Chegava no Parlamento pilotando seu Fusca ou a moto Vespa com terras nas unhas, vestindo botas de plástico sujas após cultivar flores e hortaliças. Por quê? “Os políticos têm que viver como vive a maioria e não como vive a minoria”. Afinal, “A política é a luta pela felicidade de todos!”
“POLÍTICA NÃO É PASSATEMPO, É PAIXÃO COM SONHO DE CONSTRUIR FUTURO SOCIAL MELHOR”
A coerência entre discurso e prática faz com que suas mensagens de amor e solidariedade calem profundamente: “A política não é um passatempo, não é uma profissão para se viver dela, é uma paixão com o sonho de tentar construir um futuro social melhor. Quem gosta de dinheiro, longe da política”; “Pobre não é quem tem pouco. É quem quer muito. Não vivo com pobreza, vivo com austeridade, com renúncia. Preciso de pouco para viver”; “Ser livre é passar a maior parte do tempo de nossas vidas naquilo que gostamos de fazer”; “Os únicos derrotados são aqueles que desistem dos abraços. A derrota é um estado psicológico da vida”; “Há coisas que ganham valor quando se perdem”.
Recentemente deu uma entrevista ao jornal uruguaio Búsqueda, em que informou ter adquirido um trator, no qual anda “um pouquinho” todos os dias, e que pretende dedicar o pouco tempo que ainda lhe resta trabalhando como “chacareiro”. Há pouco foi homenageado pelo presidente Lula com a Ordem Nacional do Cruzeiro do Sul.

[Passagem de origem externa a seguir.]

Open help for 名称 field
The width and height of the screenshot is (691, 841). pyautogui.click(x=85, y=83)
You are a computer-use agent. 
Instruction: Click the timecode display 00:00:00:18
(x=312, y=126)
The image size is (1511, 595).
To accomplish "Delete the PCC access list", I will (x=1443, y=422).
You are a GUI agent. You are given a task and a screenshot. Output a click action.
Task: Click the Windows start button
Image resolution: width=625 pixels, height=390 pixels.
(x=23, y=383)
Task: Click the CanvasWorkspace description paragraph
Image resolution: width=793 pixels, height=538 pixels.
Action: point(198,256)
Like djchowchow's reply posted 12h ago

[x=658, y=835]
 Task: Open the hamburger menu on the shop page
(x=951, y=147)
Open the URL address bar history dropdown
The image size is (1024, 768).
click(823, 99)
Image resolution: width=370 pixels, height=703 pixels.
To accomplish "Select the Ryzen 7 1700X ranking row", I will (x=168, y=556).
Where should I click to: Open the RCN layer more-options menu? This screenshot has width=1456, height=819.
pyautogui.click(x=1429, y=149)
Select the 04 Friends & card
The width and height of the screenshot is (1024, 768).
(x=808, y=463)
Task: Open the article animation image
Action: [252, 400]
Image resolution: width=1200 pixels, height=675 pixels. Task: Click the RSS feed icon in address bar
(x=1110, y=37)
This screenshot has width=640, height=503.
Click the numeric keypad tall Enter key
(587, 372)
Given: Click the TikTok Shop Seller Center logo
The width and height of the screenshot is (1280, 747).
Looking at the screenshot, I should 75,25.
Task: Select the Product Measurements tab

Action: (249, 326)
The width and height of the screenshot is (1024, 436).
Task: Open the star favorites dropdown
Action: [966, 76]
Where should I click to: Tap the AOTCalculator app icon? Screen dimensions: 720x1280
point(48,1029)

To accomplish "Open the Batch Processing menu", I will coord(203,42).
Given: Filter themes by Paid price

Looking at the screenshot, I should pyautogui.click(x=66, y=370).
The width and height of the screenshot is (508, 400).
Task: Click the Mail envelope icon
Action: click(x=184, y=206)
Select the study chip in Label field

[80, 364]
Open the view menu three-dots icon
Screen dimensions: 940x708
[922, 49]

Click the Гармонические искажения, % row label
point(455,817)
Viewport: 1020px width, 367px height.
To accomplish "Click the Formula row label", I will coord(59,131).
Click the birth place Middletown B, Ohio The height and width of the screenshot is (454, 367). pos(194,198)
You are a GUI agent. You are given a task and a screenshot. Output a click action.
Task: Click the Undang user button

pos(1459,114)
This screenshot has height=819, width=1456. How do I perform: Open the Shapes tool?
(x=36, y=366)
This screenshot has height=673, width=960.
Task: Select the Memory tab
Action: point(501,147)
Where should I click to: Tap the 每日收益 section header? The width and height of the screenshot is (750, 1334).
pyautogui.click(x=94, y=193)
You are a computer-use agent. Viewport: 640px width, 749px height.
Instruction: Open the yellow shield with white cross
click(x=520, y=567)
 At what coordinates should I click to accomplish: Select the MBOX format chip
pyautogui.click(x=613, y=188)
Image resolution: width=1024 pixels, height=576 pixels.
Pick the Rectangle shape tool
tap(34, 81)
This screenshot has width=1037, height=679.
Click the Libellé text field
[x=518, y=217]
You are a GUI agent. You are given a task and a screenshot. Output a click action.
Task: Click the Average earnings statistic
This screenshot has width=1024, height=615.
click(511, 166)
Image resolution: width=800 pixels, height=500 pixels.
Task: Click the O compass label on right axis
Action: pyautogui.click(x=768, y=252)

Em março planeja dar mais um passo na consolidação do projeto de esquerda uruguaia e continental ao empossar a Yamandú Orsi, da Frente Ampla, como novo presidente.
O combatente agradece à vida por ter lhe dado tanto, o carinho e a atenção da esposa, a ex-vice-presidente do país, Lucía Topolansky, e reafirmou seu desejo de que seu corpo fique na chácara, ao lado de sua cadela, Manuela. “Vou morrer aqui. Tem uma sequoia grande lá fora. Manuela está enterrada lá. Estou preenchendo a papelada para que eles possam me enterrar lá também. E é isso”.
“Não vivemos de nostalgia, nem de memórias, mas de futuro”, defende Mujica, reiterando a relevância de que as novas gerações valorizem a vida, priorizando o que realmente conta, pois cedo ou tarde a morte nos encontrará a todos. “O homenzinho comum às vezes sonha com férias e liberdade. Ele sempre sonha em terminar as contas, até que um dia seu coração para… E adeus”.